Fed-SE: Federated Self-Evolution for Privacy-Constrained Multi-Environment LLM Agents

TL;DR

Fed-SE tackles privacy-constrained, cross-environment evolution of LLM agents by combining local, trajectory-filtered self-improvement with global, low-rank aggregation of adapter updates. By freezing the base model and updating lightweight LoRA adapters, it preserves general reasoning while specializing to environments; global aggregation in a low-rank subspace mitigates negative transfer. Empirical results across five heterogeneous tasks show an ~18% improvement over federated baselines and strong gains in long-horizon, reasoning-heavy tasks like Maze. The work demonstrates a practical, communication-efficient pathway to scalable, privacy-preserving continual learning for distributed LLM agents.

Abstract

LLM agents are widely deployed in complex interactive tasks, yet privacy constraints often preclude centralized optimization and co-evolution across dynamic environments. While Federated Learning (FL) has proven effective on static datasets, its extension to the open-ended self-evolution of agents remains underexplored. Directly applying standard FL is challenging: heterogeneous tasks and sparse, trajectory-level rewards introduce severe gradient conflicts, destabilizing the global optimization process. To bridge this gap, we propose Fed-SE, a Federated Self-Evolution framework for LLM agents. Fed-SE establishes a local evolution-global aggregation paradigm. Locally, agents employ parameter-efficient fine-tuning on filtered, high-return trajectories to achieve stable gradient updates. Globally, Fed-SE aggregates updates within a low-rank subspace that disentangles environment-specific dynamics, effectively reducing negative transfer across clients. Experiments across five heterogeneous environments demonstrate that Fed-SE improves average task success rates by approximately 18% over federated baselines, validating its effectiveness in robust cross-environment knowledge transfer in privacy-constrained deployments.

Figures (6)

• Figure 1: Motivation. Static federated methods limit agent adaptation. While directly introducing online learning into FL suffers from high variance and gradient conflicts. Fed-SE resolves this by stabilizing learning via trajectory filtering and robust subspace aggregation.
• Figure 2: Overview of the Fed-SE Framework. The framework operates through two distinct phases: local agent self-evolution and global knowledge aggregation. Parallel client agents interact with diverse environments to optimize local low-rank adapters (LoRA) using filtered successful trajectories stored in privacy-preserving experience buffers.
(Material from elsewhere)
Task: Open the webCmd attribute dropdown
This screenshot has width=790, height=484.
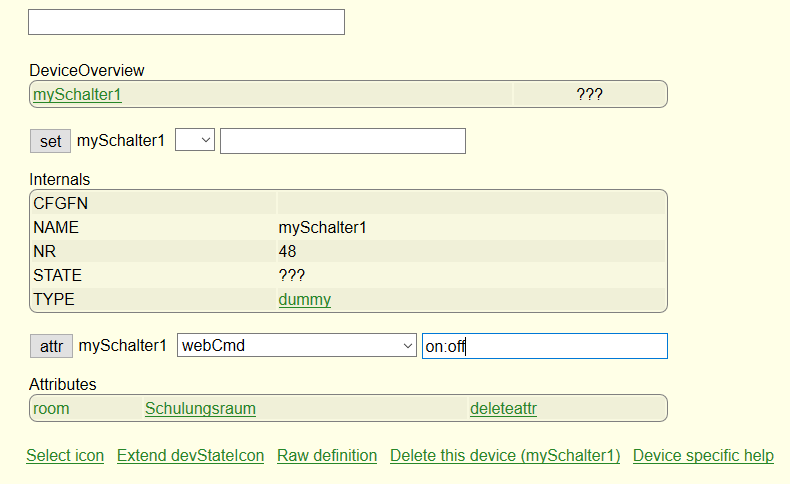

The central server aggregates these distributed adapter parameters to construct a global model with generalized reasoning capabilities, which is subsequently synchronized across all clients for the next communication round.
• Figure 3: Comparative performance evolution across heterogeneous tasks. The plots illustrate the test success rate trajectories over 20 communication rounds. The solid curves represent the continuous improvement of federated methods (Fed-SE and FedAvg), while the horizontal dashed lines indicate the converged baseline performance of static approaches (Local and Centralized). Fed-SE (Blue) exhibits robust growth, consistently breaking the performance ceilings of static baselines and significantly outperforming FedAvg (Red), particularly in complex reasoning environments like Maze.
• Figure 4: Impact of Key Components on Final Performance. Removing the success filter results in a catastrophic performance drop (-26%), while excluding history or using weighted averaging also degrades the robust baseline (66%).
• Figure 5: Evolution Process Analysis. (a) The Maze task shows that removing history accumulation (w/o History) leads to suboptimal convergence. (b) The Wordle task demonstrates that removing the success filter (w/o Filtering) causes catastrophic performance collapse due to noise injection.